And, apparently loved it.
I received a hand drawn thank you note a week or so ago, and it tickled my icy heart. I hung it on my wall, because it's kind of awesome when a 7 year old (admittedly prompted) writes a thank you note. I'm sure many crafters have often experienced the disappointment when a handmade gift is given with nary an acknowledgement, or if there was one, a lackluster one.
I had also made my aunt (Michelle's mother) a tote- the Medallion Travel Bag. I had made one for myself one in the second half of 2010, and my aunt admired it, but said it was too big for her.
So at the beginning of this year, I decided to make one for her, holding the yarn single instead of double like the pattern calls for. The result? Perfect.
I had felted mine in my washing machine, which is a front loaders. Front loaders are not exactly recommended for felting, but I didn't know anyone with a top loader who was local and willing to let me monopolize it for awhile on an experiment. The result was unexpectedly uninspiring- it was wrinkly, like crocodile scales.

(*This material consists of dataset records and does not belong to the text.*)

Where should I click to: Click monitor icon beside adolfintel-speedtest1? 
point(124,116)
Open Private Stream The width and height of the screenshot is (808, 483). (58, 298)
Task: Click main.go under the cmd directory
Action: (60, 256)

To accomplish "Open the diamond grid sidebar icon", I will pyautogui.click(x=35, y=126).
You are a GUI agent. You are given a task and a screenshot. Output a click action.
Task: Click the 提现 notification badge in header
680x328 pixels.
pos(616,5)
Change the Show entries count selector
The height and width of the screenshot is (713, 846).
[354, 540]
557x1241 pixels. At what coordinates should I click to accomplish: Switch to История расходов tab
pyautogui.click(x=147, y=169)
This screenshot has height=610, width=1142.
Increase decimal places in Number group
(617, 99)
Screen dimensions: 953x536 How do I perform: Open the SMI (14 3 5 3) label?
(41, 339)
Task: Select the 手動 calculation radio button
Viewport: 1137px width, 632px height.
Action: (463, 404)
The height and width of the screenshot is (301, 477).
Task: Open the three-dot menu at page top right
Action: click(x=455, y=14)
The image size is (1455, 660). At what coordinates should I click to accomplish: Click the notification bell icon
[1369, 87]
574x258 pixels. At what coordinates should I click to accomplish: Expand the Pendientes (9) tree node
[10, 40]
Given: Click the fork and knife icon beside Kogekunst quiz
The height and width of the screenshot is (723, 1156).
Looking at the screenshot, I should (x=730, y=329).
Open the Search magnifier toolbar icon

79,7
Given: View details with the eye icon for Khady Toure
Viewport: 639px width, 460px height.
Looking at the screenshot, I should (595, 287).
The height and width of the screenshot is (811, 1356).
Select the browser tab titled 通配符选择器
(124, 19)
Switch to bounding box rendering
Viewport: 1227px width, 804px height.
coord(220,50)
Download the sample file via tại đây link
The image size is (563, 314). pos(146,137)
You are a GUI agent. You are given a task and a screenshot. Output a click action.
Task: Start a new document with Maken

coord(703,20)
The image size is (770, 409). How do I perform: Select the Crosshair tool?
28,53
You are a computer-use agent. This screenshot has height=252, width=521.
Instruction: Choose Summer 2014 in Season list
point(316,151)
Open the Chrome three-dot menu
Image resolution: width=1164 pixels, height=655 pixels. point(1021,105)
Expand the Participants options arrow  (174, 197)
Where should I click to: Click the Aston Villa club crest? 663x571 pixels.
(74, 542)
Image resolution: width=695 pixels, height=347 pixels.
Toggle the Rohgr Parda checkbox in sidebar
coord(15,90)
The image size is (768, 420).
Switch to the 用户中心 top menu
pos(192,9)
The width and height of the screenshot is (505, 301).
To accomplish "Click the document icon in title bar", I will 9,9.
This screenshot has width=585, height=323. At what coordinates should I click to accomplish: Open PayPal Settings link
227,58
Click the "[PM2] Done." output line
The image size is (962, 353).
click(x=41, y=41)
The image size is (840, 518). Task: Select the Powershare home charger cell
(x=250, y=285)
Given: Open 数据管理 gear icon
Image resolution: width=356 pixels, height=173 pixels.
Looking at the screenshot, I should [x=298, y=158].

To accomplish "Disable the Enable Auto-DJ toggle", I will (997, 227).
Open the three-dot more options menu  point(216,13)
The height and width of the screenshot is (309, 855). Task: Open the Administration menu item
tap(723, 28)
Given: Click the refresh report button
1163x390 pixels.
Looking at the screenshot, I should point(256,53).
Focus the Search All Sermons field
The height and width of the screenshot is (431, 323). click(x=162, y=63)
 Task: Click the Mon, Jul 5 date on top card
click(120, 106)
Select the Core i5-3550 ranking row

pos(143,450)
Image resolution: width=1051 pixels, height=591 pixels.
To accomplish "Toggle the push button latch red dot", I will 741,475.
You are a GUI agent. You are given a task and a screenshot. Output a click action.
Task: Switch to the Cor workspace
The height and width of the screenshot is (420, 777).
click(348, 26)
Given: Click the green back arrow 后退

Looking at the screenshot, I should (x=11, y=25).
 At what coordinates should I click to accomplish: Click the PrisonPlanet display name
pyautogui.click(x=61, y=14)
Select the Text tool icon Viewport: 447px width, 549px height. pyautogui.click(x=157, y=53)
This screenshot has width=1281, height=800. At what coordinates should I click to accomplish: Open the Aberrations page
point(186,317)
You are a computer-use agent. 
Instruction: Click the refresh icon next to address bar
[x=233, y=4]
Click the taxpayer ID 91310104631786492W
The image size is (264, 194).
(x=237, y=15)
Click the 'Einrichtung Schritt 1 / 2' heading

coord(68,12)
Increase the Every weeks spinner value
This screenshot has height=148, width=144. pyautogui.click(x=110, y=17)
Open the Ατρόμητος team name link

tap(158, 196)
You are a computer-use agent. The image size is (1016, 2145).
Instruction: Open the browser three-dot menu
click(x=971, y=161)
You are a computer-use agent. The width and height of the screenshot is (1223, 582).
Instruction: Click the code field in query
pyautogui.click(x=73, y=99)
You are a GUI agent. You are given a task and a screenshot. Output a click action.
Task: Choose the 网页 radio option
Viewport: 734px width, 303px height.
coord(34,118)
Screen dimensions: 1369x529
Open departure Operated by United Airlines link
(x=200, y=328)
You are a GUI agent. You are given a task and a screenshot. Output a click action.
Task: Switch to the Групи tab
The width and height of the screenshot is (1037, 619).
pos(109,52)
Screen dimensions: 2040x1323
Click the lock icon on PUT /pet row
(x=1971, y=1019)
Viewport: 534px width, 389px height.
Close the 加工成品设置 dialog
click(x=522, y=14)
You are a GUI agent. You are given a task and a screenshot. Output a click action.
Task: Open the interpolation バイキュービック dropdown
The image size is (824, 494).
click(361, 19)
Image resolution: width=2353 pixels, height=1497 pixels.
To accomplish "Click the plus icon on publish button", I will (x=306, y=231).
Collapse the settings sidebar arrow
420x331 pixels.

With this one, I felted it in the dryer. I soaked it, then put it in the dryer with a couple towels. After 10-15 minutes, I pulled it out and inspected my work, repeating until I was satisfied with the results.
My aunt was also satisfied with the results. She declared it perfect several times, and gave me several hugs. Her face lit up when I held it up, finished.
So I currently have some warm fuzzies over giving my handknits away. I need to hold onto this feeling for a little bit. Some certain people in my life have made me necessarily selfish over my knits- (I was essentially told that handknits don't count as presents) but seeing faces light up sure can change one's perspective.